Portland Art Museum’s new Native American art curator brings strong focus on contemporary work

The Portland Art Museum's Native American art collection dates back to 1948. (Portland Art Museum)

After a three-year lapse, the Portland Art Museum once again has a curator of Native American art.

Kathleen Ash-Milby, most recently an associate curator at the Smithsonian Institution's National Museum of the American Indian in New York City, joined the Portland museum July 1. Her responsibilities include overseeing the museum's Native American art collection, which comprises nearly 3,500 items; developing Native American art exhibits and programming; and partnering with Native American artists and communities.

She fills a position that has been vacant since the previous curator of Native American art, Deana Dartt, left in 2016, citing personal reasons.

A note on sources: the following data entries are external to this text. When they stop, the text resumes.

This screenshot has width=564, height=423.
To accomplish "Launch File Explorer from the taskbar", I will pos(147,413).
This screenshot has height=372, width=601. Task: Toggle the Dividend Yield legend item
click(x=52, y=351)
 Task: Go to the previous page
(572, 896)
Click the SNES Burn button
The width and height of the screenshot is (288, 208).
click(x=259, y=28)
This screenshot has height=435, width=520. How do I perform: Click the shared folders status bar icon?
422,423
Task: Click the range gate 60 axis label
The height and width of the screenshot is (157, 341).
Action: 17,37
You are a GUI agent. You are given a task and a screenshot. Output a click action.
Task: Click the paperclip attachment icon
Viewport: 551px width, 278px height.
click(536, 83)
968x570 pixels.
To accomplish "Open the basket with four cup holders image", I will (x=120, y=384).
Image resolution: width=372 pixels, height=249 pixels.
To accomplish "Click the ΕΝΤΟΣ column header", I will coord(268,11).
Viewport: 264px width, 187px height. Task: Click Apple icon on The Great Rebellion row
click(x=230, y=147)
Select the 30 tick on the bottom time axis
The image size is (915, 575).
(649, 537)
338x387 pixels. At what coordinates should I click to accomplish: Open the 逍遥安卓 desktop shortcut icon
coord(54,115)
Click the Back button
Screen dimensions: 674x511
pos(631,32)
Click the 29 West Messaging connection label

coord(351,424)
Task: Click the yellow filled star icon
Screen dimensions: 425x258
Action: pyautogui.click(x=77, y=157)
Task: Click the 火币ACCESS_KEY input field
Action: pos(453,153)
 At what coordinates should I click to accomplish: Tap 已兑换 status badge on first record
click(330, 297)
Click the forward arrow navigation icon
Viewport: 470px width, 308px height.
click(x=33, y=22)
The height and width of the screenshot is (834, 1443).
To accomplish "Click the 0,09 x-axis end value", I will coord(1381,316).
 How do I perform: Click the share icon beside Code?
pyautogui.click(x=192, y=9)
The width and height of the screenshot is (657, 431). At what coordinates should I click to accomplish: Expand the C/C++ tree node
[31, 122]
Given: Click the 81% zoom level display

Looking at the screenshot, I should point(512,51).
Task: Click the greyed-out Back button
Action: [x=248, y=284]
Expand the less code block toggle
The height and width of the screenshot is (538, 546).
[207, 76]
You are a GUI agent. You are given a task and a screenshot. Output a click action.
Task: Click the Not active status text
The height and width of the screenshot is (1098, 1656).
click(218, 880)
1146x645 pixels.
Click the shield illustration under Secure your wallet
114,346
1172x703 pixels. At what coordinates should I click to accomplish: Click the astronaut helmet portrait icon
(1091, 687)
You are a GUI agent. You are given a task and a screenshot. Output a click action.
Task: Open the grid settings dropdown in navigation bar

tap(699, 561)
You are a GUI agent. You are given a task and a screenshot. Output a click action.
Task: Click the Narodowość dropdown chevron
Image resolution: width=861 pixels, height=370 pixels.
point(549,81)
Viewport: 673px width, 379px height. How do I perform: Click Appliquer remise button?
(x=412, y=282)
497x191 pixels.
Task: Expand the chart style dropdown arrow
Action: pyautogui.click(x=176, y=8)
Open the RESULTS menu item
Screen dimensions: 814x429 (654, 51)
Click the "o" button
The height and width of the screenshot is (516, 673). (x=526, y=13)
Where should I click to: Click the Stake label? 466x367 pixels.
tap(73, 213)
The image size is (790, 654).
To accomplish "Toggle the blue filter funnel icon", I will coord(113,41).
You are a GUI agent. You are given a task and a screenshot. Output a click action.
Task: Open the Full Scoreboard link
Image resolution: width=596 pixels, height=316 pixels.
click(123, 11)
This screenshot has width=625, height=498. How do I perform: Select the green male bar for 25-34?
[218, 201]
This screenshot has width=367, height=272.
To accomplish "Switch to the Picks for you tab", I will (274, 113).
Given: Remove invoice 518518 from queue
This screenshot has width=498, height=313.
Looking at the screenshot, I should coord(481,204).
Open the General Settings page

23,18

Brian Ferriso, Portland Art Museum director and chief curator, said the museum had heard from about 25 applicants but felt the majority weren’t qualified for what he called “a very highly specialized position.” The museum then worked with its Native advisory board to identify “people not only steeped in history but who understand that Native American art and culture is a living, breathing culture that continues today and that we as an institution need to participate in that in a very contemporary way,” Ferriso said.

The search zeroed in on Ash-Milby, who had nearly two decades of experience at the Smithsonian and a master’s degree in Native American art history, and is a member of the Navajo Nation. Ferriso himself called her. “It was a very active recruitment,” he said.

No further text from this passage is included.